Gold & Silver; Upside price movement capped?
Despite a strong increase in US dollar index, bullion prices reacted positively and made headways to find support before crawling higher. Traders remain cautious as short term gains could easily lose ground to quick profit taking if there are any good economic data. Gold is still trading within a tight range where the bulls and the bears have no total control. It is also reacting rather like a safe haven assets. But currently it is not so appealing to hedge fund managers who are thinking to reduce their gold holdings as they see a receding economic crisis. Not everyone agreed as they argued that gold remain a strong inflation hedge tools.
Economic Round up
Asian shares take its cues from their Western counter-parts as they ended the day in negative territories. Spanish corruption allegations hit market confidence and caused a rise in Spanish bond yield. It was not so different with Italy fiasco that also undermines its credibility. Euro took a tumble which benefited a strong recovery on the US dollar index. The head of Bank of Mexico warned of ‘perfect storm’ for global economy that is addicted to loose monetary policy. He feared that financial markets are being overly optimistic which could lead to mispricing in some asset classes.

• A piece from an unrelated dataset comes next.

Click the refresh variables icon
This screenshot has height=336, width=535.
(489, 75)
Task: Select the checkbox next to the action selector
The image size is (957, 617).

This morning gold traded in a tight range of $ 1675 and weakened to $ 1670 area. The uncertainty in the Eurozone helped short term gold prices to move slightly higher. However, we remain neutral and look to trade according to the direction of the market. Gold price remains stuck as prices coiled into a tighter ascending wedge pattern. Technically, it is setup to rise but bouts of profit taking capped upside movement.
Medium Term: Technically, a breakout on gold prices may come sooner rather than later. A break higher to $ 1685 gives a bullish signal to retest previous high of $ 1697. Should that fail, the bears will be in total control to push it back down to $ 1625. The MACD is rolling flat but stochastic showing more bullish sentiment. It is a matter of time before prices breakout from this potentially bullish pennant.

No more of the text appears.